Le détail des mesures a été annoncé jeudi à Québec par le président du Conseil du trésor, Christian Dubé, et la ministre de la Santé et des Services sociaux, Danielle McCann.

Deux mesures toucheront des travailleurs dans la santé dans le secteur public et une mesure bonifiera temporairement la rémunération des préposés aux bénéficiaires qui travaillent dans des résidences pour aînés exploitées par des entreprises privées.

Dans le public

Première mesure : dans le secteur public, une prime de 8 % du salaire sera temporairement versée à ceux qui travaillent à l’urgence, aux soins intensifs, dans les soins de longue durée et dans les cliniques de dépistage, a précisé le ministre Dubé.
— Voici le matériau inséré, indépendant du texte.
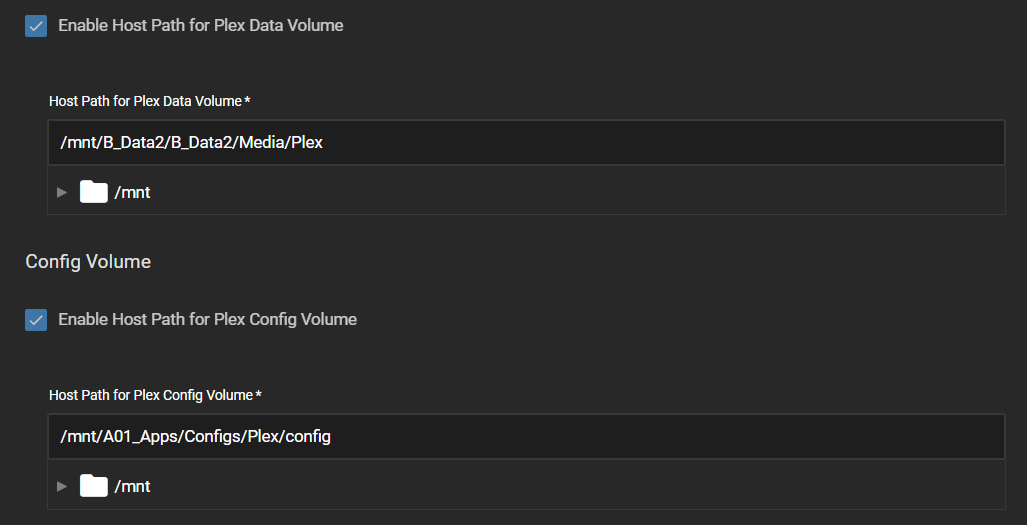The height and width of the screenshot is (525, 1027).
Task: Select the folder icon below the Config Volume path
Action: pos(94,486)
Quelque 69 000 travailleurs toucheront cette prime-là.

Le tout sera rétroactif au 13 mars. Le ministre Dubé a indiqué que cela « pourrait être reconduit », selon la situation.

Deuxième mesure : une prime de 4 % sera versée à d’autres travailleurs dans la santé, comme les techniciens en laboratoire, les préposés à l’entretien ménager et les préposés au service téléphonique 811, a précisé le ministre Dubé.

Ce sont 200 000 travailleurs du réseau de la santé qui pourront en bénéficier.

Préposés du privé

La troisième mesure touche les préposés aux bénéficiaires du privé. Ce sont ces derniers, dans des résidences exploitées par des entreprises privées, qui touchent des salaires de 13 $ à 14 $ l’heure.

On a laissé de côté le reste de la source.